### EXTRAHIERTER TEXT
Beitrag von Pellengahr »

Hallo, Theo

>Du sagst dass kleine Akkuschraubermotoren nicht reichen, liegt dass an der W Leistung ??

Ja. In den kleinen Akkuschraubern sind 400er Motoren verbaut. Die gibt es in unterschiedlichen Ausführungen, aber von der Motorgröße reichen die für 1:12, bei Nachbauten von kleinen Vorbildern auch für 1:10, aber eine schwere Raupe brauch größere Motoren. Es könnte schon sein, daß die 400er kurzzeitig die Leistung liefern, aber die können so viel Abwärme nicht loswerden, grade wenn Du die 3,6V Motoren mit einer viel höheren Spannung (Volt) betreibst wird viel mehr Wärme erzeugt als Antribsleistung (Wirkungsgrad sinkt unter 40%). Da brennen die Wicklungen durch.
Nun, die rote Gams ist als Vorbild recht klein. Vielleicht ist ein 400er Motor (das ist immer die Baugröße, früher hießen die 380er, 28mm Durchmesser und 38mm Länge) grade noch ausreichend. Aber dann keine 3,6V oder 4,8V Ausführung. Den gibt es auch als 7,2V Version, mit etwas Überspannung (vielleicht 8,4V) könnte der fast schon reichen. Als Getriebe fällt mir das Heng-Long-Getriebe ein, wie es die Panzermodellbauer benutzen. Habe ich in einer kleinen 1:10er Raupe, vielleicht ginge das damit, da gibt es auch eine Metallversion die hoffentlich etwas robuster ist (bei meiner Kunststoffausführung löst sich das letzte Zahnrad von der Antriebsachse).
######
### DATENSÄTZE
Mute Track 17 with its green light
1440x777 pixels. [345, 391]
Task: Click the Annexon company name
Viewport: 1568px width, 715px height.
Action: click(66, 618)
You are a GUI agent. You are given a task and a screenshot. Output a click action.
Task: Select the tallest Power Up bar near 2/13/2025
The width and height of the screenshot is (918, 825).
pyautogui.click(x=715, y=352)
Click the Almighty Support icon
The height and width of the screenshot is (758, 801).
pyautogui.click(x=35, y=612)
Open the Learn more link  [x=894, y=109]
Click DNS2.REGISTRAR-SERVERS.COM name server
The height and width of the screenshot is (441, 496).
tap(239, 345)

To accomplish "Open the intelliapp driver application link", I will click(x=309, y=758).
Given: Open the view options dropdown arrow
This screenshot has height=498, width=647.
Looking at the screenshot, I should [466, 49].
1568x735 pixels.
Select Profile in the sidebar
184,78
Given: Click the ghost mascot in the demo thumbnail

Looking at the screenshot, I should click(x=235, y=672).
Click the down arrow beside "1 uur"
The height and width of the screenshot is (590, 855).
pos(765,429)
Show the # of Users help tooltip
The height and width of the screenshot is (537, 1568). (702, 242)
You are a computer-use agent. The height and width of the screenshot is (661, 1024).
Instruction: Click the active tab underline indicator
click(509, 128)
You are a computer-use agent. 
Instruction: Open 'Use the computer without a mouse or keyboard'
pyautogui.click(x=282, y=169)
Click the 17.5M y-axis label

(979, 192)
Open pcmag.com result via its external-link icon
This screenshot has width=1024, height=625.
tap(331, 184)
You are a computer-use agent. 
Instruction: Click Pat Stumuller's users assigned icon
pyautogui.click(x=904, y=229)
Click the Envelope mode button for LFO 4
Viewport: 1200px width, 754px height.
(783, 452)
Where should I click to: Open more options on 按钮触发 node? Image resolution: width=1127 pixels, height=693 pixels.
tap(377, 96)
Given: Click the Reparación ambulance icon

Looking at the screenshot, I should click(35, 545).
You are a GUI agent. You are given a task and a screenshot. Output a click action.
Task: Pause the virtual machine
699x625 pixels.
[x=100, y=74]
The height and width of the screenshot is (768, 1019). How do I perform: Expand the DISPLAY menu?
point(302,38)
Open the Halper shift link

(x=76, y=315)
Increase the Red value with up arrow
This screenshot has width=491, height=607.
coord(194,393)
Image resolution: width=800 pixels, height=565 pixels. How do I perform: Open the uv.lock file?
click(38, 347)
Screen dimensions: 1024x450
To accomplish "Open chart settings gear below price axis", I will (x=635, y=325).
######
#### IHRE AUFGABEN
• a. Welche Abmessungen hat laut dem Forumsbeitrag über Modellmotoren ein 400er Motor?
• b. Führen Sie den Forumsbeitrag über Modellmotoren im selben Ton ab seinem letzten Satz weiter.
Das Material wird für die Bearbeitung nicht benötigt.

#### GEORDNETE ANTWORTEN
• a. 28 mm Durchmesser und 38 mm Länge.

• b.
Ein größerer Motor (z.B. Speed 540 / 600) kann die hohe Leistung (Watt) auch auf Dauer bringen, der ist dafür ausgelegt.


>oder am Rastmoment, also würde er mir ja wegrollen ??

Das kann ich Dir nicht sagen. Beim Akkuschrauber kann man ja mal an der Bohreraufnahme drehen - da kann man vielleicht abschätzen ob's reicht. Wenn man das Bohrfutter leicht drehen kann wird's zu wenig sein. Genaue Angaben kann ich Dir dazu aber nicht machen.


>Oder ist die Qualität der Getriebe und Motoren zu schlecht??

Das Getriebe könnte sogar reichen, je nach Ausführug. Ich habe mal ältere 4,8V Akkuschrauber auseinander genommen, die hielt ich für geeignet, auch bei etwas höherer Leistung.